The community reaction described in the research note reflects that tension. Some Windows users prefer to keep working through WSL. Others welcome OpenAI treating Windows as a serious target. Some report that strong sandboxing can block real work and needs to be disabled. That mix is predictable. Stronger boundaries reveal compatibility problems. Looser boundaries keep work moving but reduce the value of the sandbox.

What development teams should take from this

The first practical lesson is that Full Access should not become the default operating model for local agents. It may be useful for debugging or temporary escape hatches, but it is hard to defend as the normal path. A safer default is workspace-scoped writes, network disabled by default, and explicit approvals for exceptions.

The second lesson is that proxy environment variables are not enough for network security. They are useful compatibility controls, not enforcement controls. If the agent can see sensitive files or logs, outbound access needs to be governed by the OS, firewall, network layer, or an equivalent policy mechanism that child processes cannot trivially ignore.

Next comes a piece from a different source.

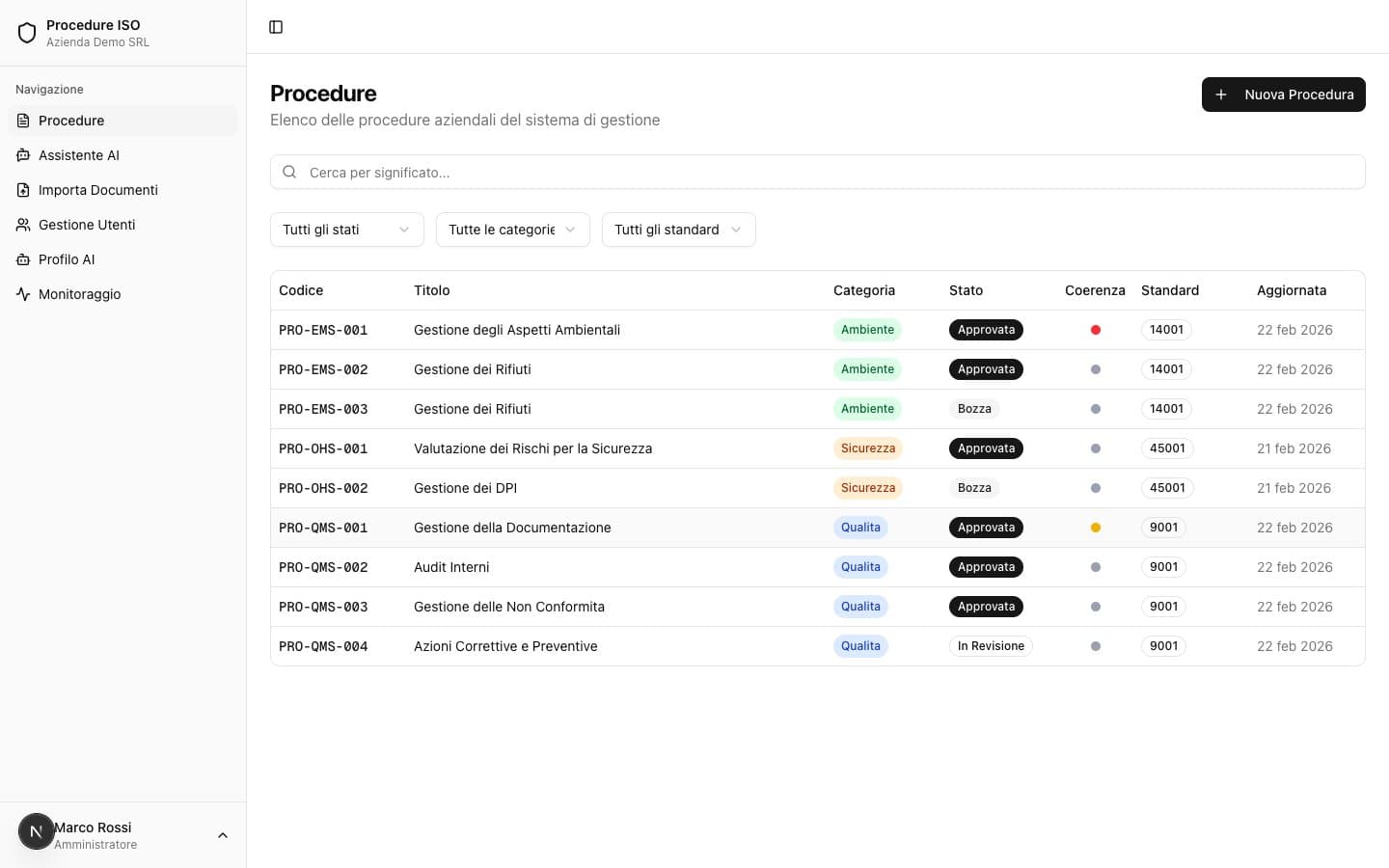
Task: Click the Nuova Procedura button
Action: coord(1284,95)
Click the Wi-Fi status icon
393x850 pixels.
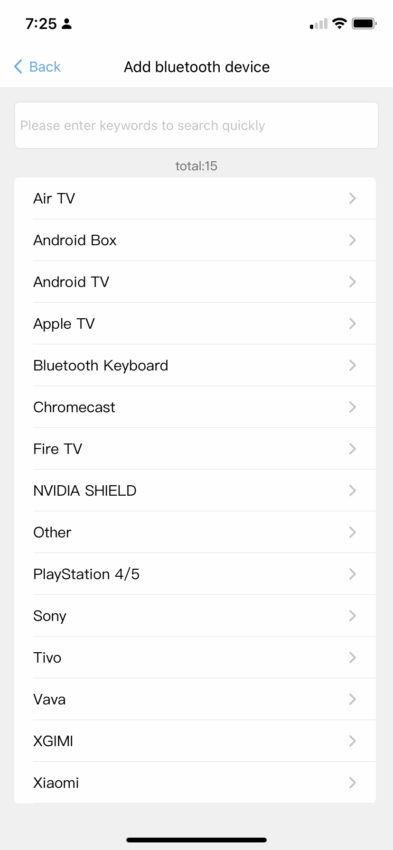[339, 23]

The third lesson is that the workspace boundary is more complex than it sounds. Developers say "only edit this repository," but real builds touch global caches, temp directories, language servers, package-manager state, credential helpers, IDE configuration, and sometimes generated files outside the repo. Make the write boundary too narrow and the agent fails constantly. Make it too wide and the sandbox becomes mostly symbolic.

The fourth lesson is auditability. Teams need to know which commands ran, under which principal, with which approvals, and what files changed. OpenAI's Windows post is not primarily an audit-log announcement, but the separation between harness, setup, runner, and child process creates a structure that can support clearer policy and observability over time.

The new baseline

Codex's Windows sandbox is better understood as a baseline than a final answer. Coding agents will keep competing on model quality, IDE integration, price, and repository understanding. But the next category boundary is local execution: how network access is opened and closed per session, how command approvals work, how mobile supervision connects to remote or local execution, and how the product explains those choices to users.

This raises the bar for every coding-agent vendor. Saying "the agent edits code" is no longer enough. Where does it execute? Which user runs its commands? Do child processes inherit the same restrictions? Is the network actually blocked? What happens outside the workspace? Does setup need elevated rights, and are those rights separated from ordinary execution? Tools that cannot answer these questions will struggle in security-sensitive organizations.

The paradox is that all this complexity exists to make the agent feel more natural. Users want to delegate long tasks: run tests, inspect failures, patch code, verify the fix, and come back with a concise explanation. To do that, the agent needs freedom. To make that freedom acceptable, it needs boundaries. OpenAI's Windows sandbox is one concrete attempt to resolve that tension at the operating-system layer.

Viewed as a single feature, this is a modest Codex update. Viewed as AI-driven development infrastructure, it is a stronger signal. The bottleneck is moving from "can the model generate code?" to "can the agent safely work on a real computer?" Windows sandboxing turns that question from theory into product engineering.